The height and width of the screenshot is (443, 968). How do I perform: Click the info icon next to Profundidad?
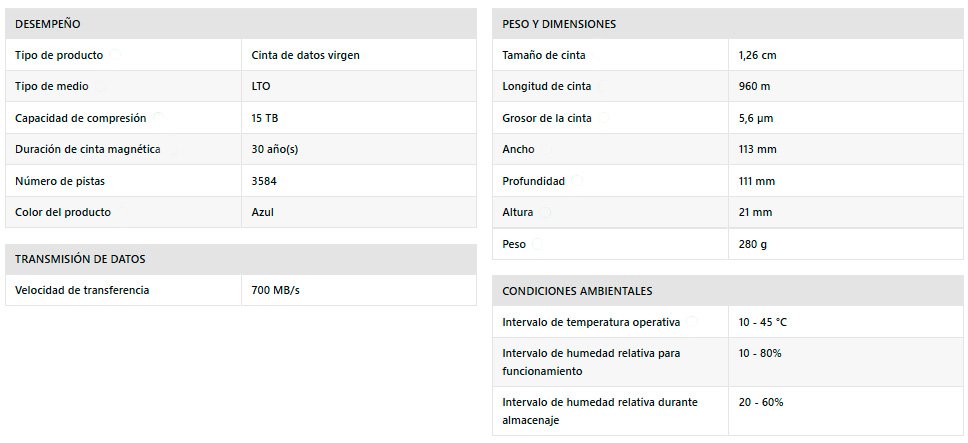coord(577,180)
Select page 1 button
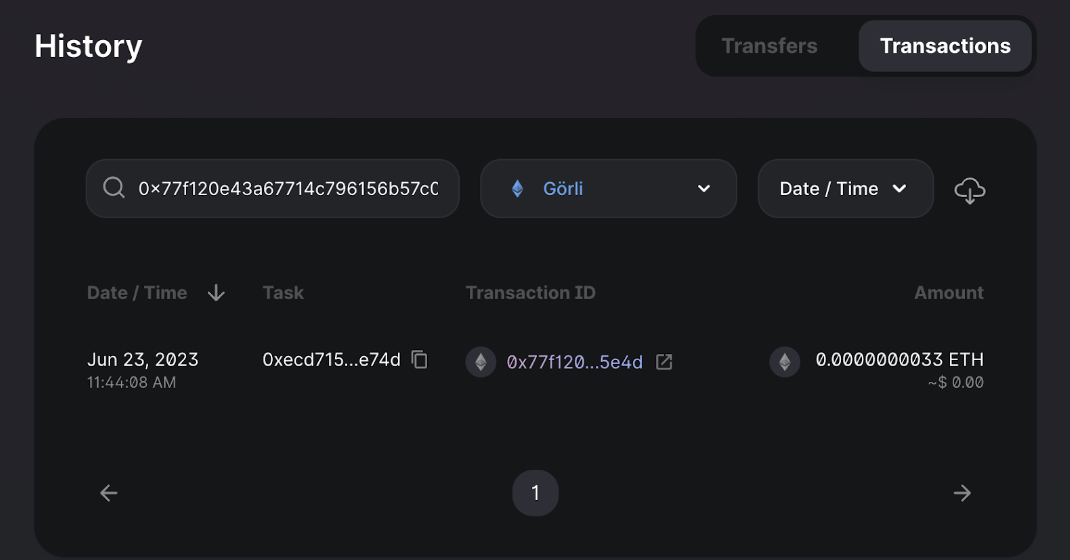This screenshot has width=1070, height=560. (x=535, y=493)
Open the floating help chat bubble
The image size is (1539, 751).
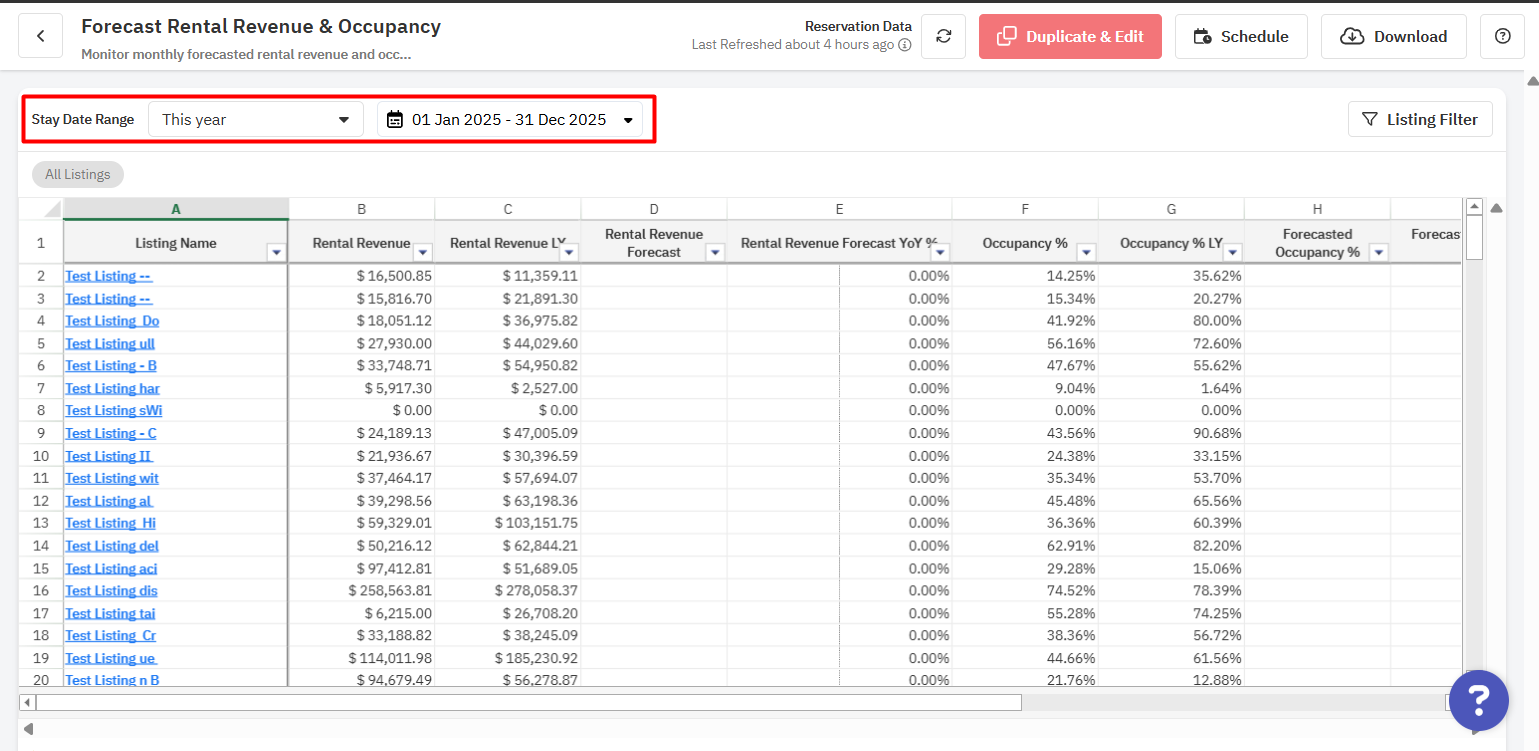(1478, 700)
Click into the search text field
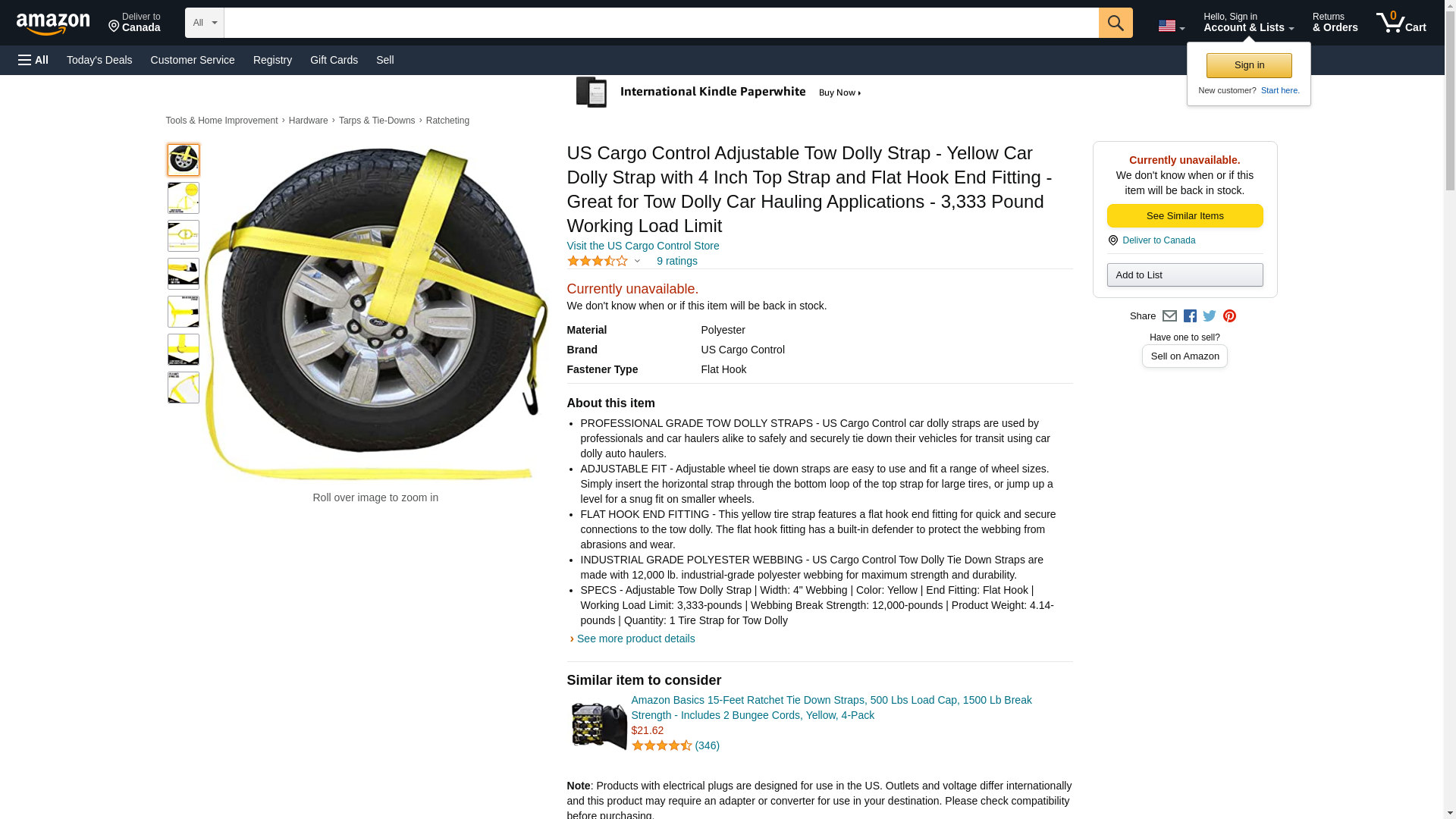The height and width of the screenshot is (819, 1456). pos(661,23)
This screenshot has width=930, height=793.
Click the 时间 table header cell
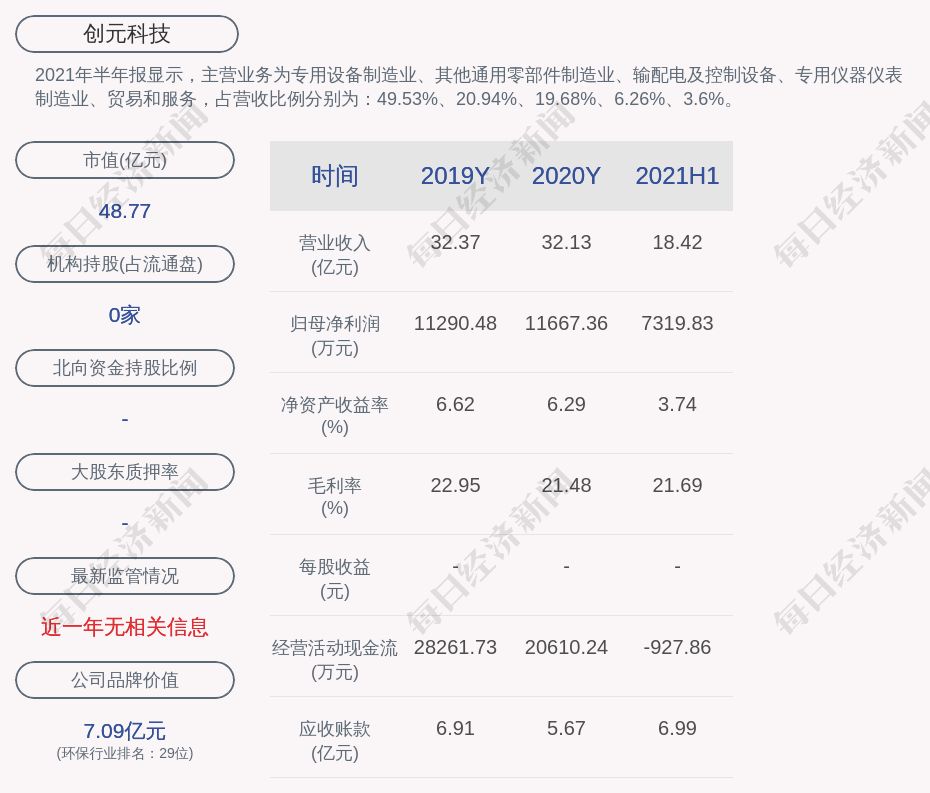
--------------------------------------------------
*WORK REQUIRED:* Drop the images and return the data verbatim.

*REPLY TO THE TASK:*
The height and width of the screenshot is (443, 968). How do I perform: Click the info icon next to Profundidad?
coord(577,180)
Select page 1 button
This screenshot has width=1070, height=560. (x=535, y=493)
Open the floating help chat bubble
The image size is (1539, 751).
(1478, 700)
Click into the search text field
The height and width of the screenshot is (819, 1456). pos(661,23)
This screenshot has width=930, height=793.
Click the 时间 table header cell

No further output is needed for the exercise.